The most important of its advantages is the reduction of the computation cost, especially on the hierarchical algorithm allowing clusters of arbitrary size and shape. The experiment indicated that clustering the SOM is computationally effective approach instead of directly clustering the data.
2.1.3 GHSOM
SOM has a major advantage like getting the great visualization capability of topological relationship among the high-dimensional input and the
low-dimensional view. However, even lots of report about applying SOM has been proposed, it still has some weakness can’t be conquered over the years. [21]
First, the network architecture of SOM maps has to be determined after the training process. It can be hard to get the satisfied result especially when you have a large data. Second, SOM can’t provide hierarchical function while the hierarchical relationship was shown in the same representation space and was hard to be identified.

● APPLY WHAT YOU READ
1. Update the SOM passage from the words containing "The most important" through "clustering the data.", replacing "computation cost" with "processing cost".
2. What major advantage of SOM does the SOM passage name?
3. Proceed with the SOM passage from where it stops.

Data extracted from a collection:

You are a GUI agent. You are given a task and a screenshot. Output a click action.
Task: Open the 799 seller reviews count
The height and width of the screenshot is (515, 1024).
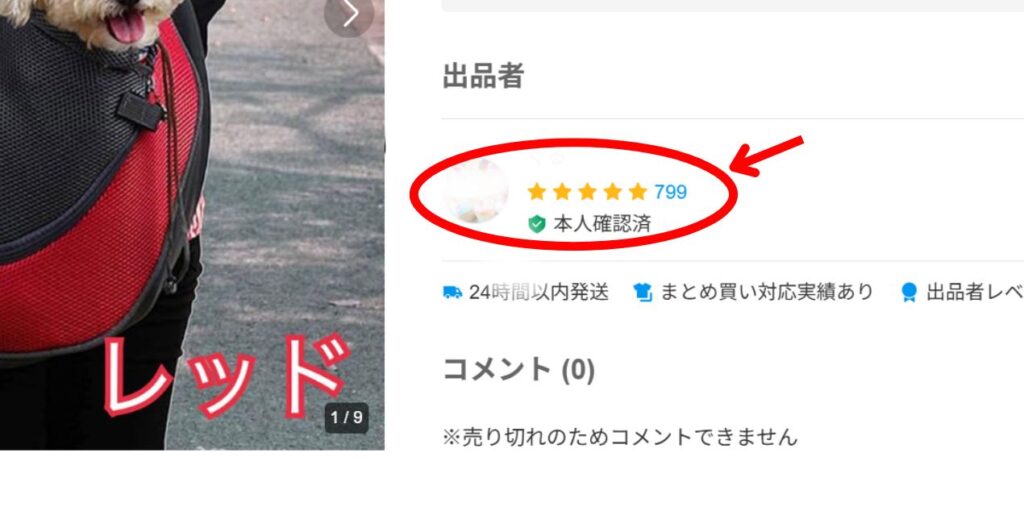point(671,192)
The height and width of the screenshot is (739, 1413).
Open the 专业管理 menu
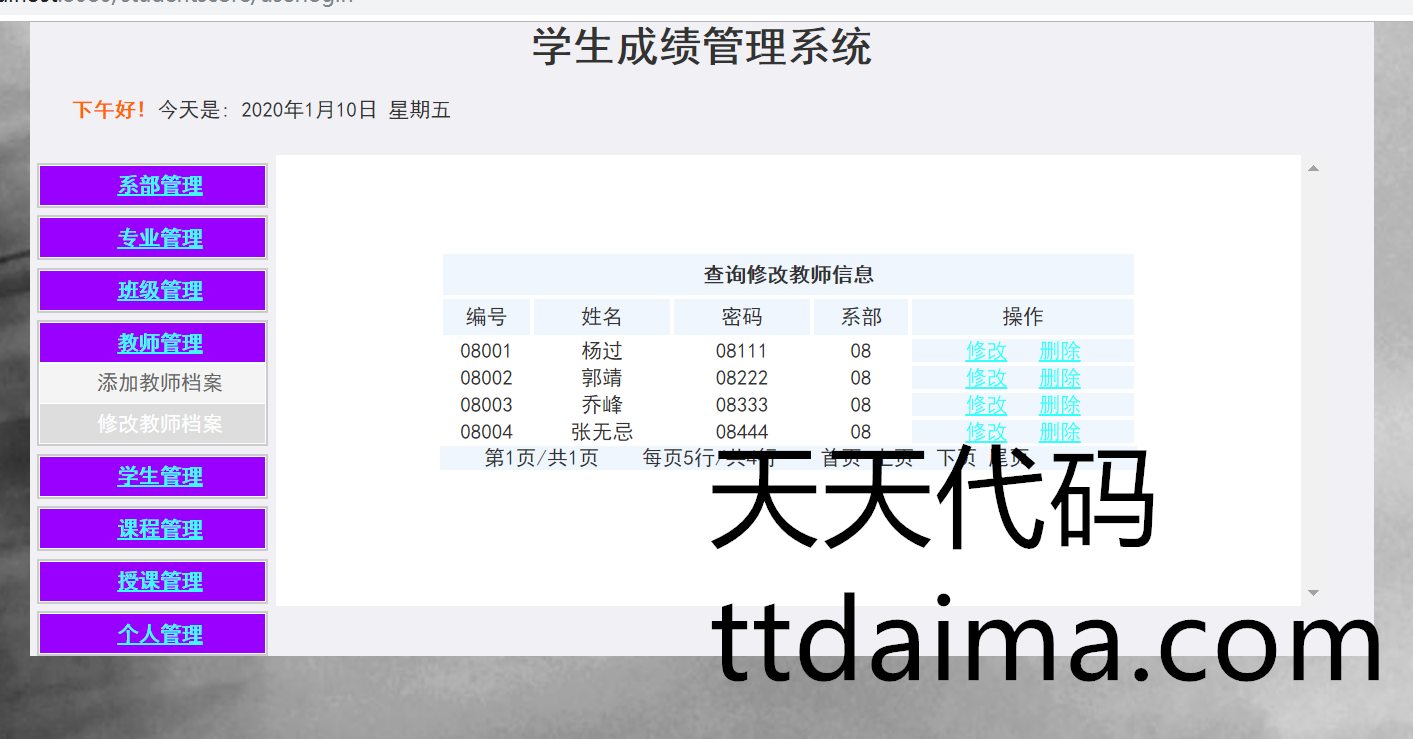pos(160,239)
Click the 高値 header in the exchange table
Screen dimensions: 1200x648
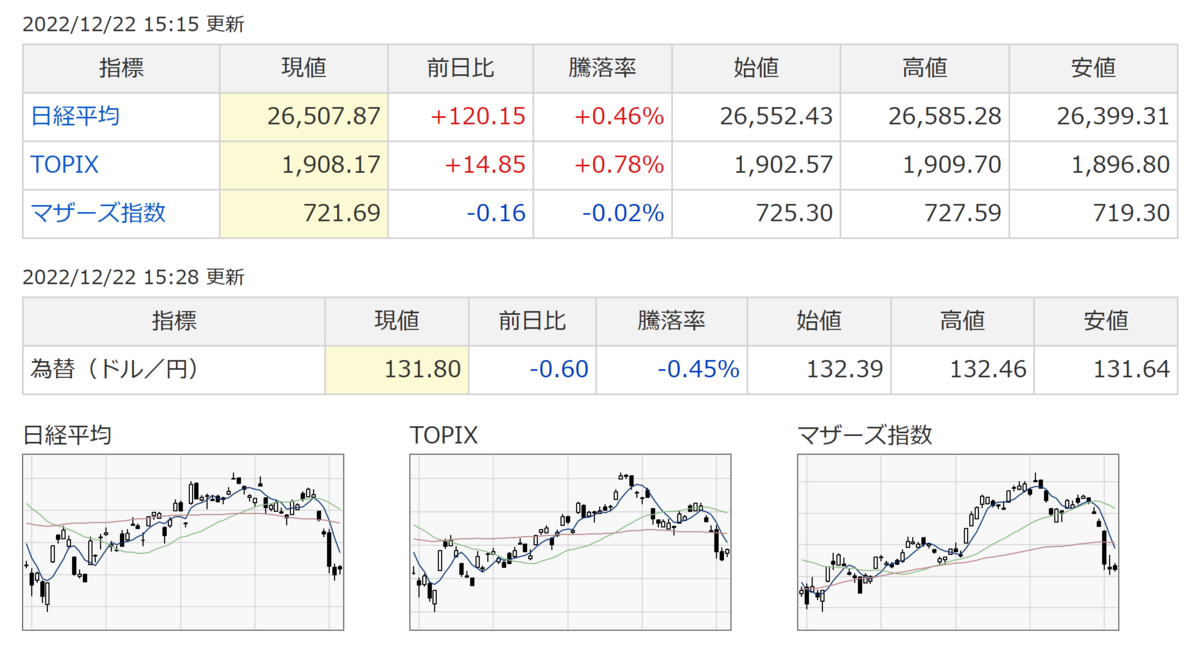[x=962, y=322]

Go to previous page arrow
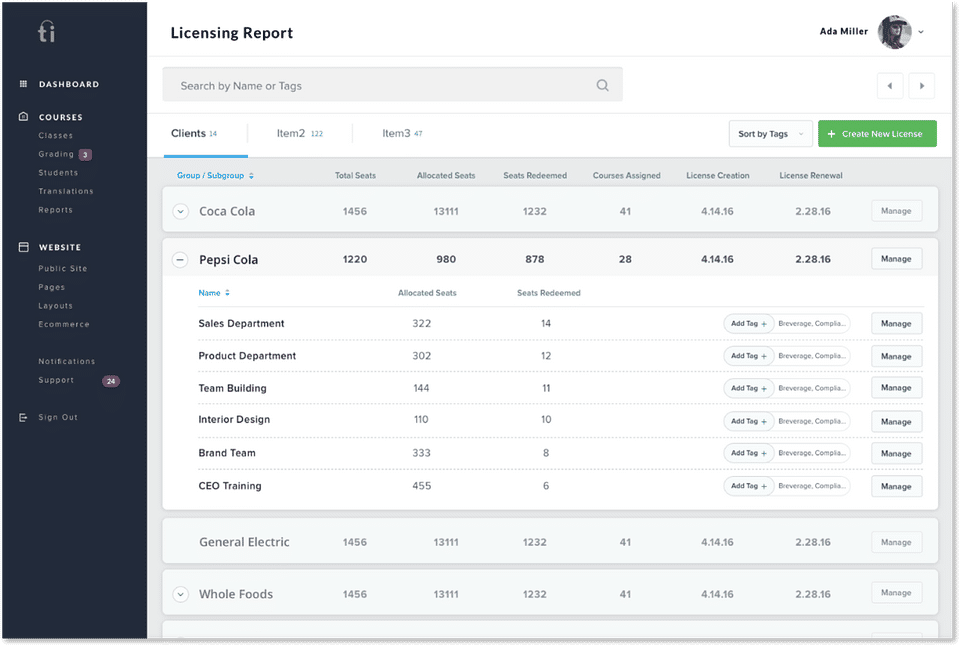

● ANSWERS IN ORDER
1.
The most important of its advantages is the reduction of the processing cost, especially on the hierarchical algorithm allowing clusters of arbitrary size and shape. The experiment indicated that clustering the SOM is computationally effective approach instead of directly clustering the data.

2. SOM offers great visualization of the topological relationship between the high-dimensional input and the low-dimensional view.

3.
In order to address these limitations, a further method was proposed named Growing Hierarchical Self-Organizing Map (GHSOM). [21] The key idea of
‧
using GHSOM is to use a hierarchical structure of multiple layers where each layer consists of an independent SOM. At the meantime, GHSOM solve the problem of SOM, which is described that the network structure has to be determined in advance. The flexibility and hierarchical features of GHSOM effectively improve the ability of generating the visualizing-clustering result. In this research we get a useful clustering result that proved GHSOM is a property clustering method. Nowadays, GHSOM has been used in fields of image recognition, data mining and text mining [3].
On the application aspect, GHSOM can be applied in every field. For example, in [27], author demonstrated the clustering of the software repositories because of its clustering ability and the visualization of large and complex data sets. Data sources of this experiment are 273 samples of C/C++ program source code files gathered from three well-known text books, and the purpose of this research is to cluster these codes to get the better organizing of code repositories.
In the result, they confirmed that GHSOM is an effectively approach to manage these code and get the useful result.
2.1.4 Comparison of clustering method
After listing above method of clustering, we have to choose a best applying approach on our research. We found a research in 2008, which is the reference about comparing three clustering methods: Spectral clustering, SOM and
GHSOM. Spectral clustering, in [6], has been compared with K-means algorithm.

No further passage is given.